Screenshot grounding data
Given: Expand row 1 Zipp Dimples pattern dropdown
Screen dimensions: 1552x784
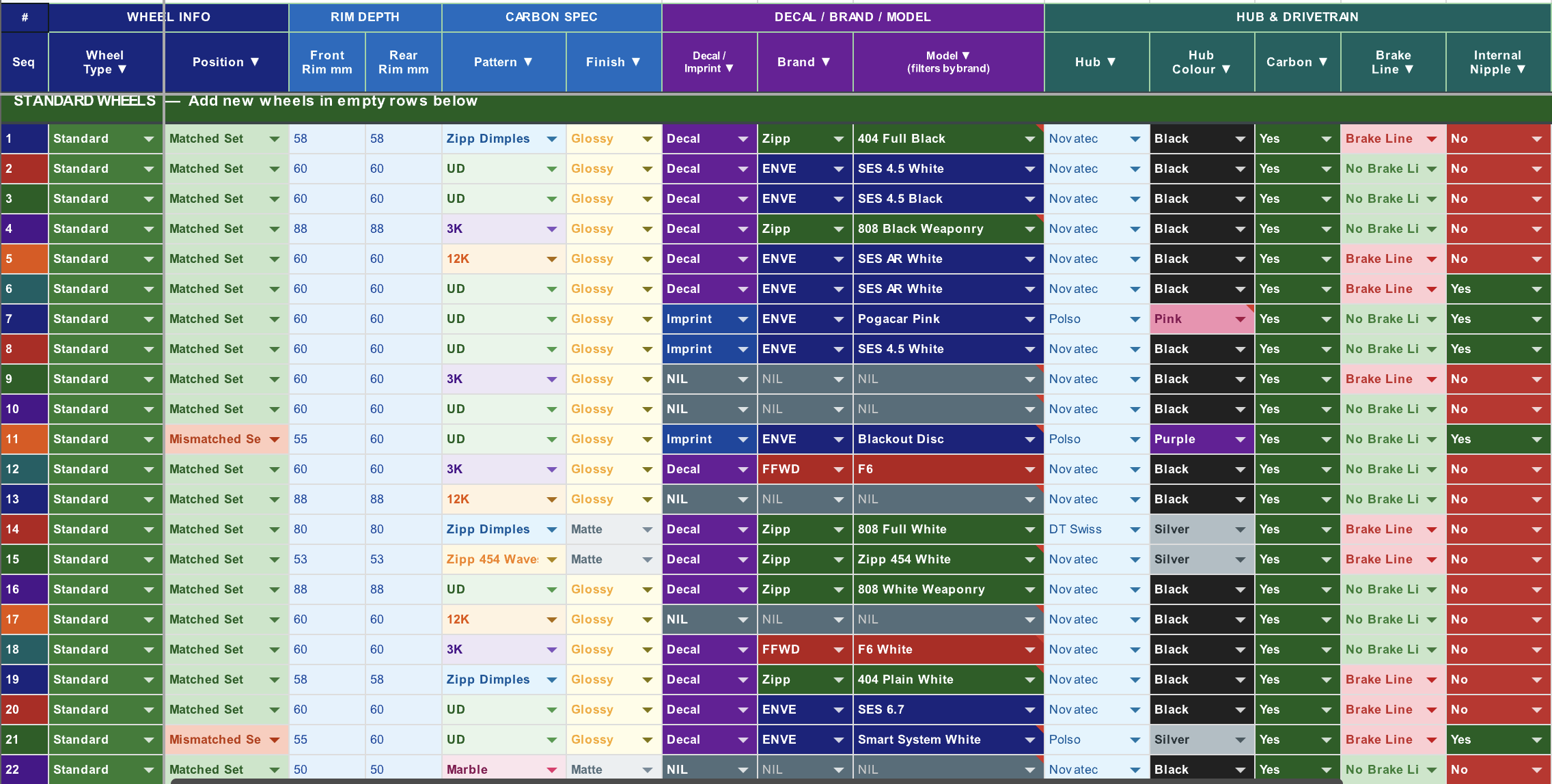Looking at the screenshot, I should coord(552,139).
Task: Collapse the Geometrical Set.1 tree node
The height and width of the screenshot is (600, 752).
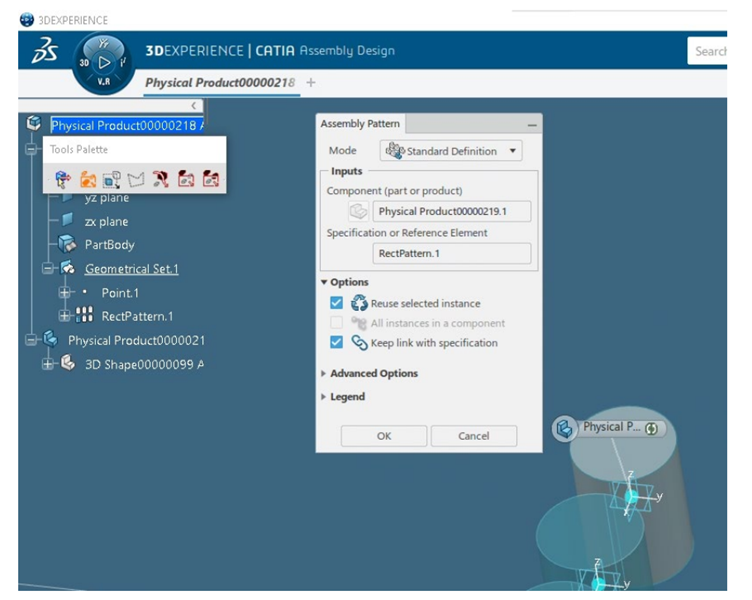Action: point(47,269)

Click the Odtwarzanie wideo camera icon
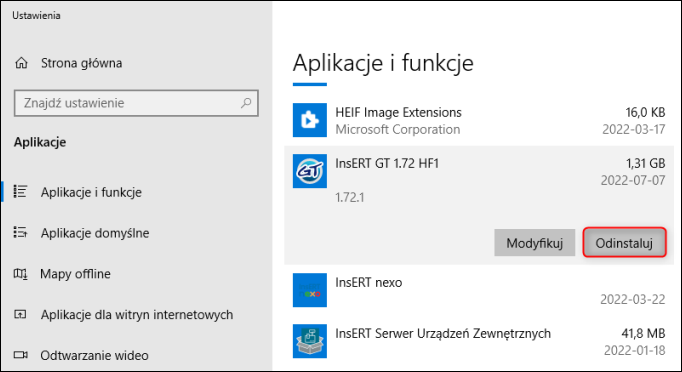click(20, 355)
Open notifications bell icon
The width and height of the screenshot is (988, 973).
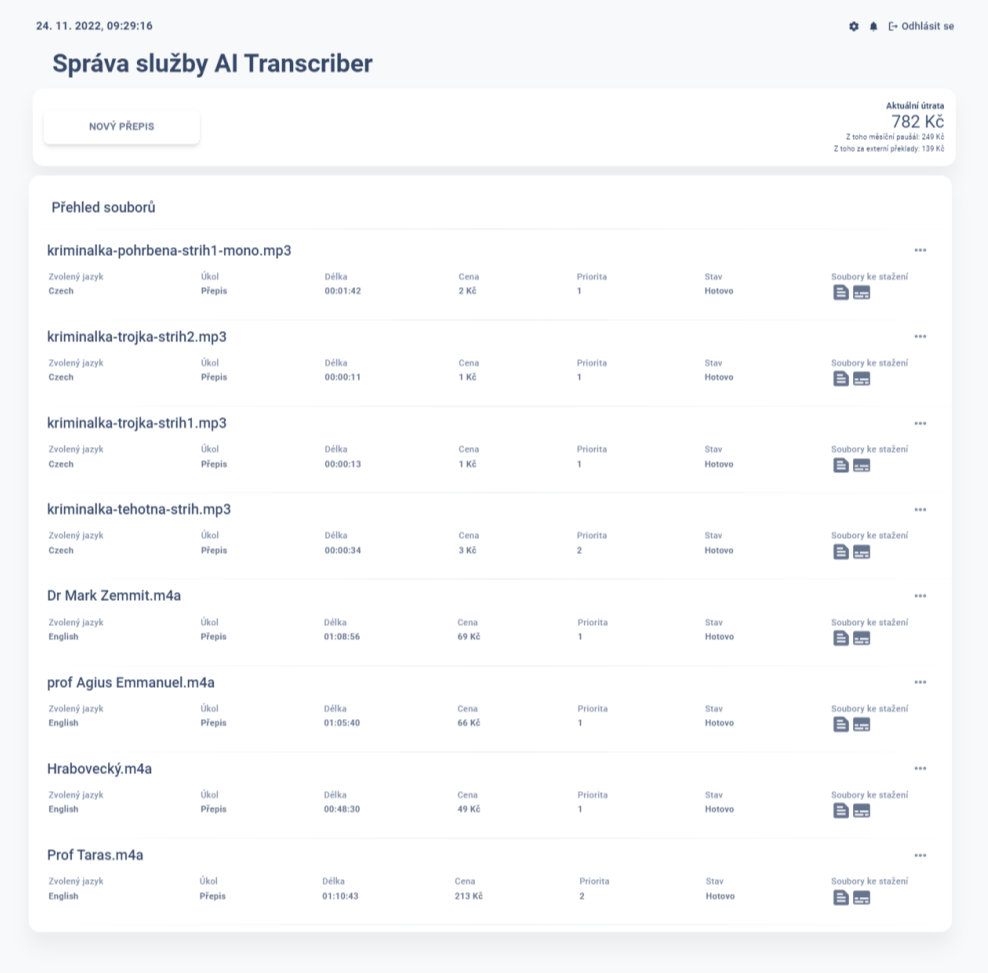click(873, 26)
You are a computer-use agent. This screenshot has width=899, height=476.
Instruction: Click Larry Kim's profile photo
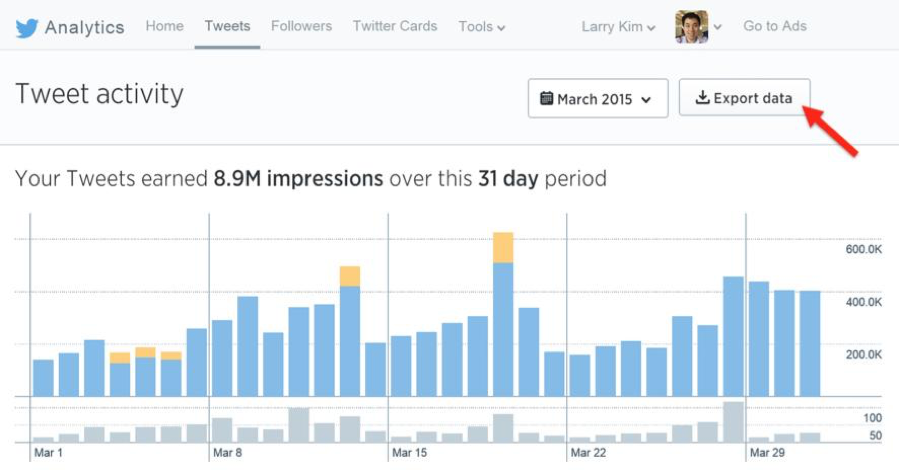point(691,27)
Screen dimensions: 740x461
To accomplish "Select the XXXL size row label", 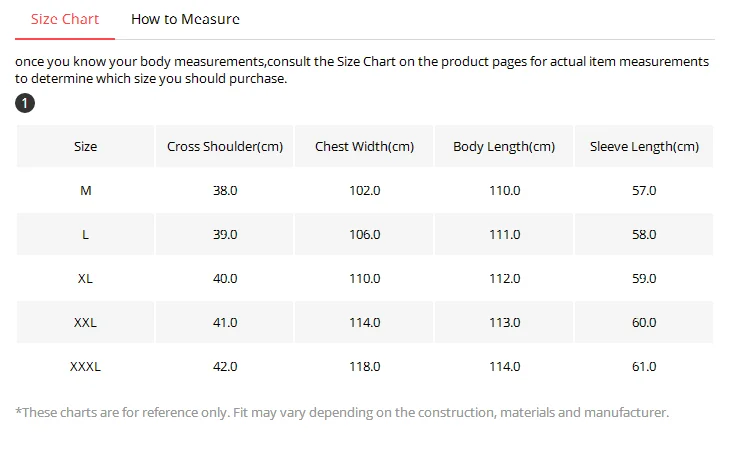I will pyautogui.click(x=85, y=367).
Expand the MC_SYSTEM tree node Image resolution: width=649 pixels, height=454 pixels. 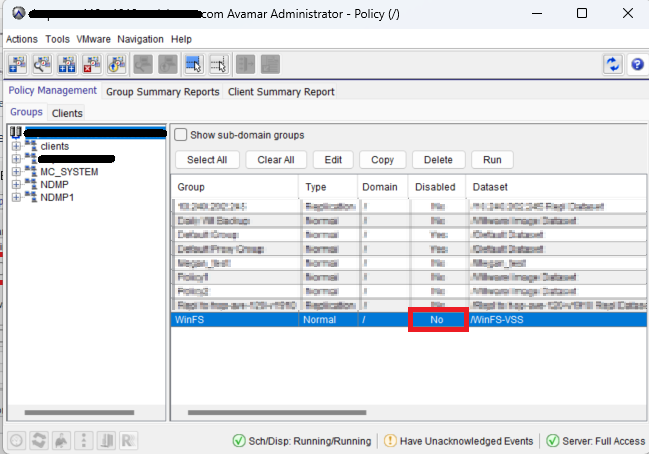(x=16, y=171)
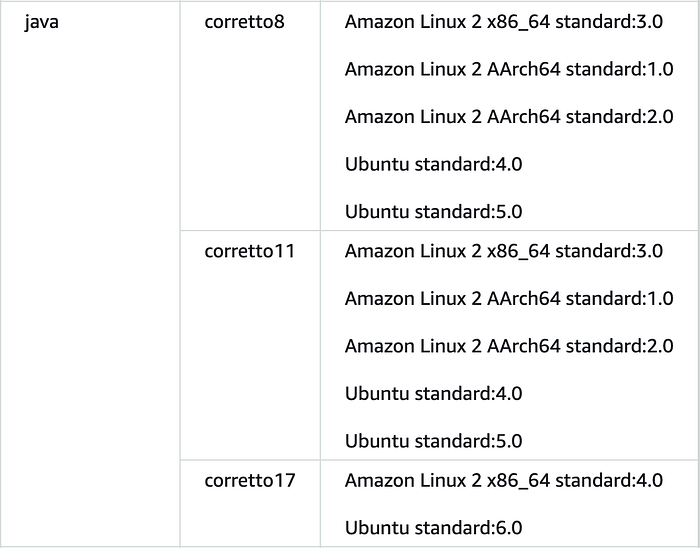
Task: Click corretto8's Amazon Linux 2 x86_64 standard:3.0
Action: (503, 22)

PROMPT
In the records above, find the line with "The width and" and the line with "Screen dimensions: 740x461", then restate word for word only those two lines and all lines between, omitting pictures.

RESULT OF THE TASK
The width and height of the screenshot is (988, 973).
click(873, 26)
You are a computer-use agent. This screenshot has width=899, height=476.
Instruction: Click Larry Kim's profile photo
point(691,27)
Screen dimensions: 740x461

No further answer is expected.